L’année suivante, en 1887, ils sont six, et c’est là qu’elle m’épate le plus : Angelina comprend le potentiel commercial de l’engouement des artistes étrangers pour le village. Son sens de l’accueil va révéler l’entrepreneuse.
Elle ose. Elle se lance. Elle a la foi dans son projet. Elle a confiance que ces messieurs vont revenir année après année. Bref, elle fait construire.
Douze chambres, puis d’autres encore. Des verrières au nord éclairent les combles où les peintres pourront travailler. Et un atelier est bâti dans le jardin.
Comment finance-t-elle ces travaux considérables ? Quel argent familial ou emprunté investit-elle ? C’est un pari risqué. Heureusement, le succès est au rendez-vous. Le mot circule, les artistes affluent. Angelina est attentive à leurs besoins. Elle est l’hôtesse parfaite.
Ses registres et notes d’hôtel, dont une partie nous est parvenue, révèlent l’identité des clients, leur nationalité, mais aussi la liste de leurs dépenses à l’hôtel Baudy : consommations, articles de toilettes, de mercerie ou de bonneterie, matériel de peinture venu des établissements Lefebvre-Foinet à Montparnasse, etc. Dans ce village perdu, ils ne manquent de rien. Et quand le mal du pays se fait trop fort, Angelina leur cuisine des recettes américaines : des haricots façon Boston, de la salade de crevettes à la mode de Kansas City, de l’omelette californienne, des côtelettes à l’anglaise, du pudding à Noël, le tout arrosé de bière, de whisky ou de champagne « Widow Cliquot »…
Et peu à peu les murs de l’établissement se couvrent de toiles, laissées en paiement ou en cadeau. Il y a une grande générosité chez cette femme, un coeur immense doublé d’un sens de l’action.

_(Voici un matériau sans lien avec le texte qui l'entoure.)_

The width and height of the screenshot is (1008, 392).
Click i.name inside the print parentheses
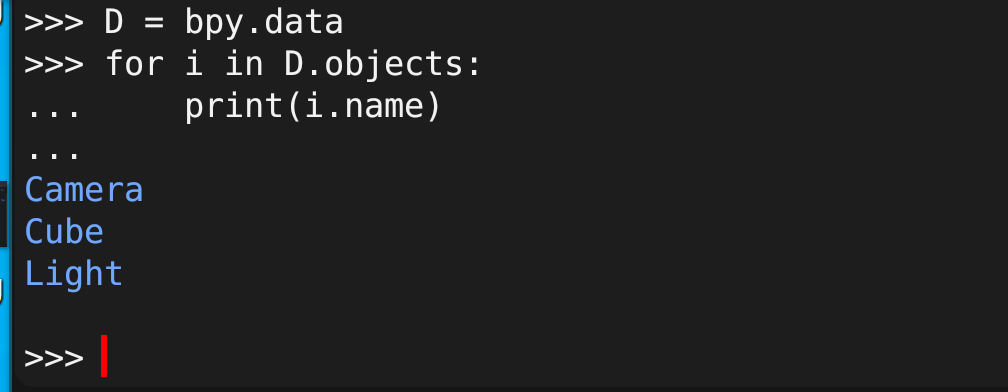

Elle ne s’arrête pas là. Veuve à 46 ans, la voilà seule aux commandes de l’entreprise familiale, secondée par son fils et sa belle-fille. L’ancienne remise à machines à coudre est transformée en salle de bal. Le potager alimente la cuisine, l’eau du toit alimente le bassin du potager… Le jardin devient un parc. On vient au Baudy pour téléphoner, se faire conduire en carriole à Vernon, jouer au tennis, faire la fête le soir, organiser un banquet pour le dimanche, prendre un verre, acheter du papier et des plumes… Angelina accueille les désirs des autres et y répond sans attendre. Elle a l’art de passer à l’action.

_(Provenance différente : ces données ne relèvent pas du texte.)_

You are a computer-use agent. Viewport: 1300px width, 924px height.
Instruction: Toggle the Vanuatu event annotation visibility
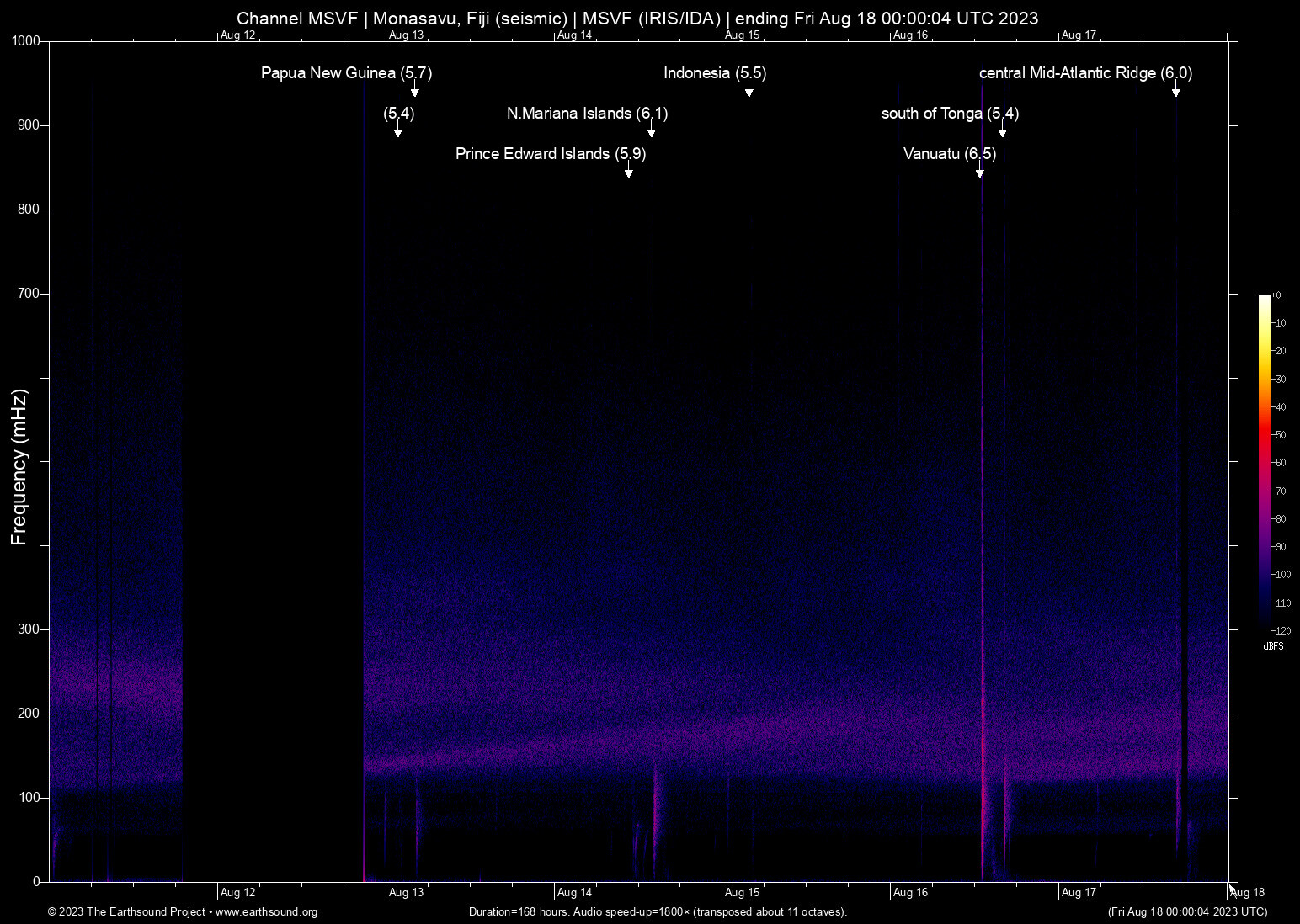[x=948, y=155]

Quand elle s’éteint en 1942, si elle se retourne sur sa vie, elle doit avoir le sentiment que celle-ci a été riche et remplie. Et si elle n’a pas vraiment fait fortune, elle a vécu intensément, avec générosité. Un accomplissement qui va de pair avec, sans nul doute, le souvenir de s’être bien amusée.

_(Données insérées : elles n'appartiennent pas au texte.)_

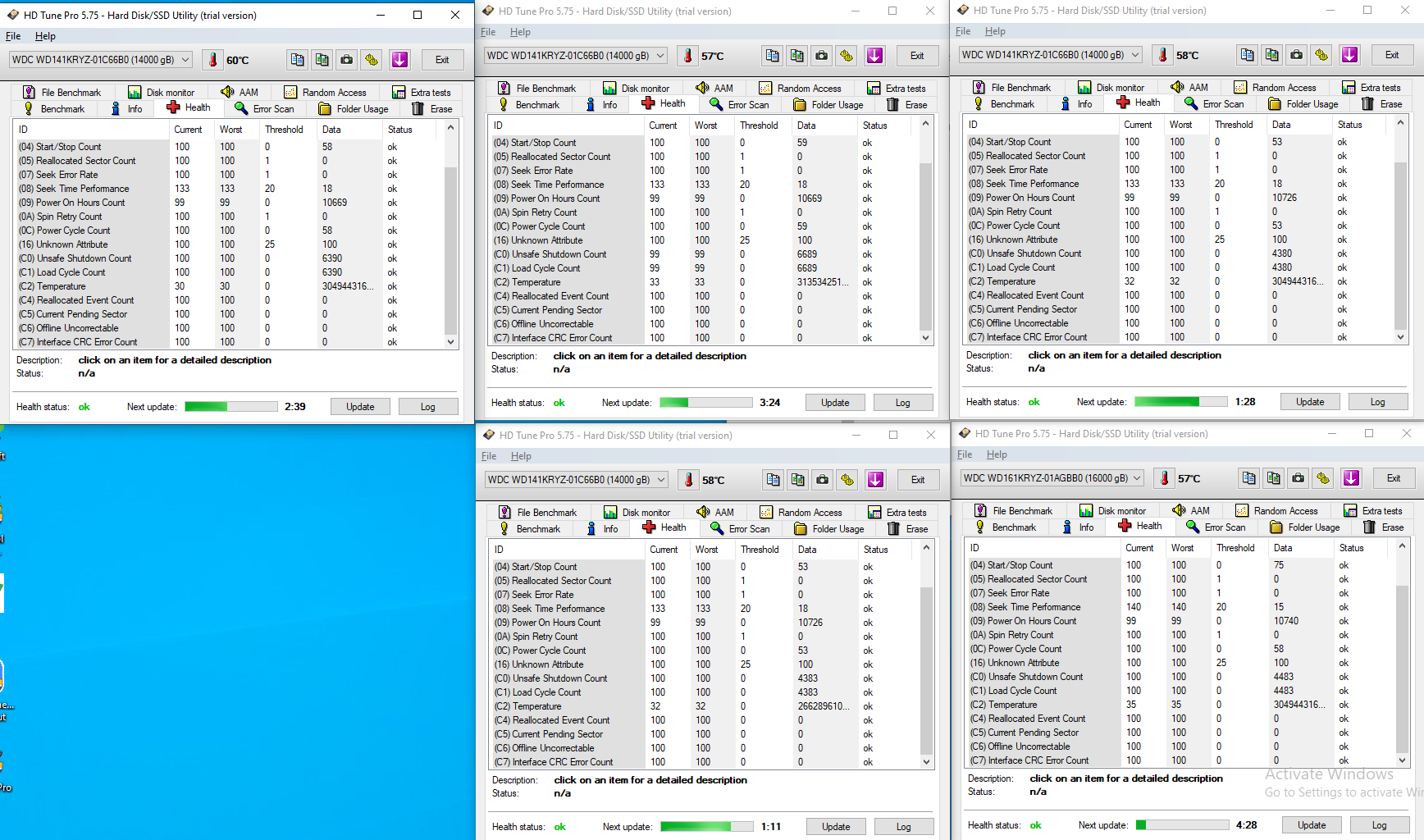
Task: Click purple down-arrow icon in WD161KRYZ window
Action: [x=1351, y=478]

Sur le caveau familial, elle apparaît comme Mme Lucien Baudy, selon un usage assez répandu où l’identité de la femme disparaissait derrière celle de son mari.
Merci pour cette histoire, que je connaissais dans les grandes lignes. Preuve que les femmes savent très bien se débrouiller lorsqu’on les laisse faire ..
Oui! Il y en a tant à qui on a coupé les ailes, et je crois qu’on en paie encore le prix.
La maison Baudy toujours très accueillante où nous avons fait une délicieuse halte après une visite dans les jardins et la maison de Claude Monet.
A recommander le bassin des nympheas
et l allée de capucines.
Quel lieu chargé de cette belle « histoire ».
Cette personne généreuse a du être heureuse et que de belles rencontres!
J’ai aimé ce billet .
C’est un bel exemple, n’est-ce pas ?
Oh oui!!!
Wir waren schon so oft am und im Hotel Baudy, haben auch fotografiert, die Buchstaben haben wir nie entdeckt, wo sind sie angebracht? Eine bemerkenswerte Frau, man muss
Angelina einfach gerne haben, wenn man ihre Geschichte und die vom Hotel Baudy kennt!
Die Buchstaben sind oben auf die Fassade. Stehen sicher auf Ihre Bilder! Danke für den Besuch, Renate!